*Exercise instructions*:
Which of the lines below contain the word "coordinates"? Return each of them in full.

START Extracted records

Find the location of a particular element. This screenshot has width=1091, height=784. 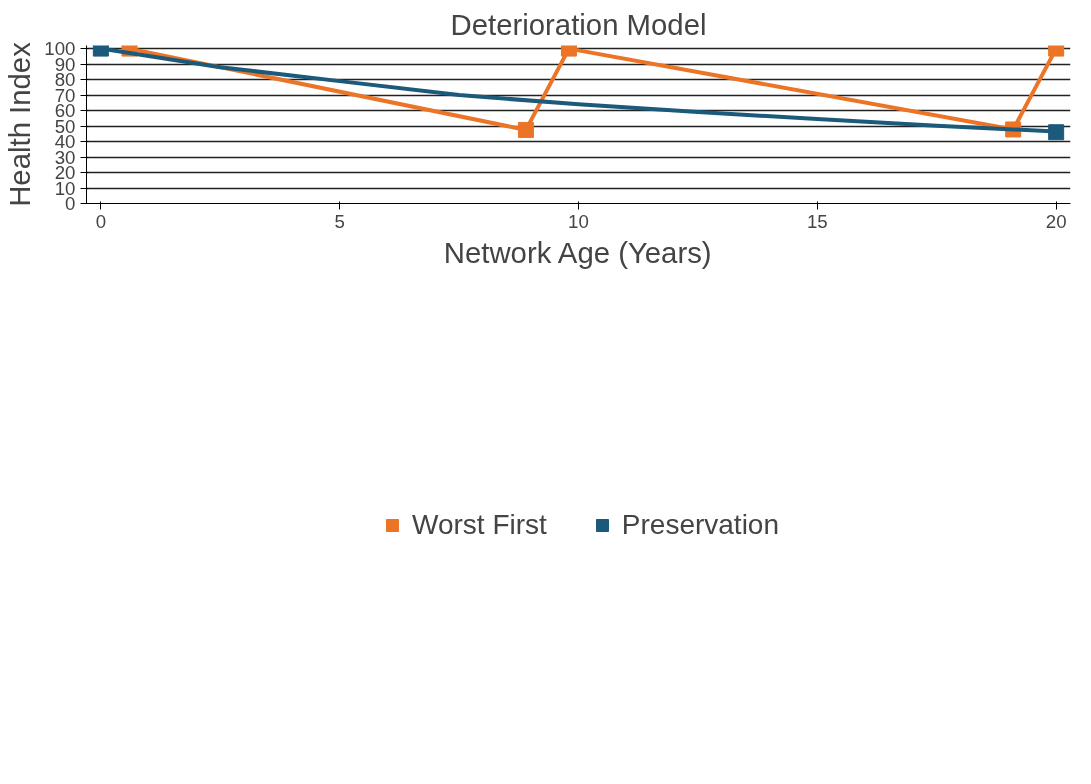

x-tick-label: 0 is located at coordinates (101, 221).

END Extracted records
START Extracted records

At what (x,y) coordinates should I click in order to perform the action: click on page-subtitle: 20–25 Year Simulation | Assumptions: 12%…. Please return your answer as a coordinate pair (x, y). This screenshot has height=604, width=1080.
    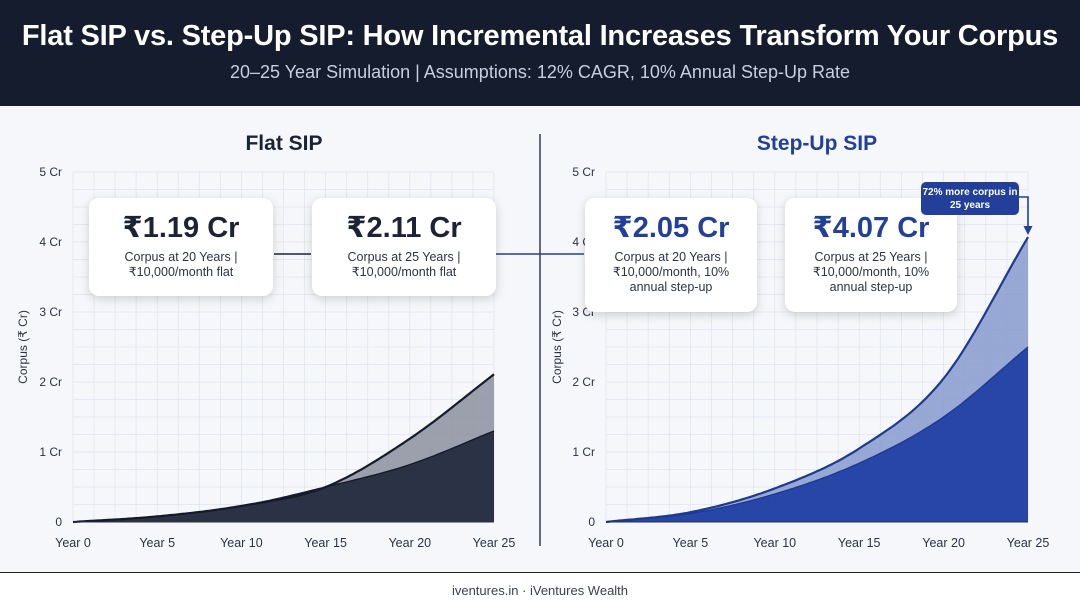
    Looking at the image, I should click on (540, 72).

END Extracted records
START Extracted records

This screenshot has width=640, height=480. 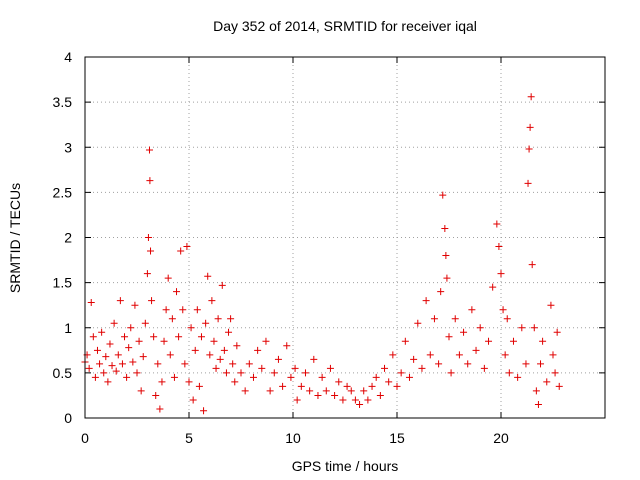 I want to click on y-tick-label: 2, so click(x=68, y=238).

END Extracted records

*Result*:
x-tick-label: 0 is located at coordinates (101, 221).
At what (x,y) coordinates should I click in order to perform the action: click on page-subtitle: 20–25 Year Simulation | Assumptions: 12%…. Please return your answer as a coordinate pair (x, y). This screenshot has height=604, width=1080.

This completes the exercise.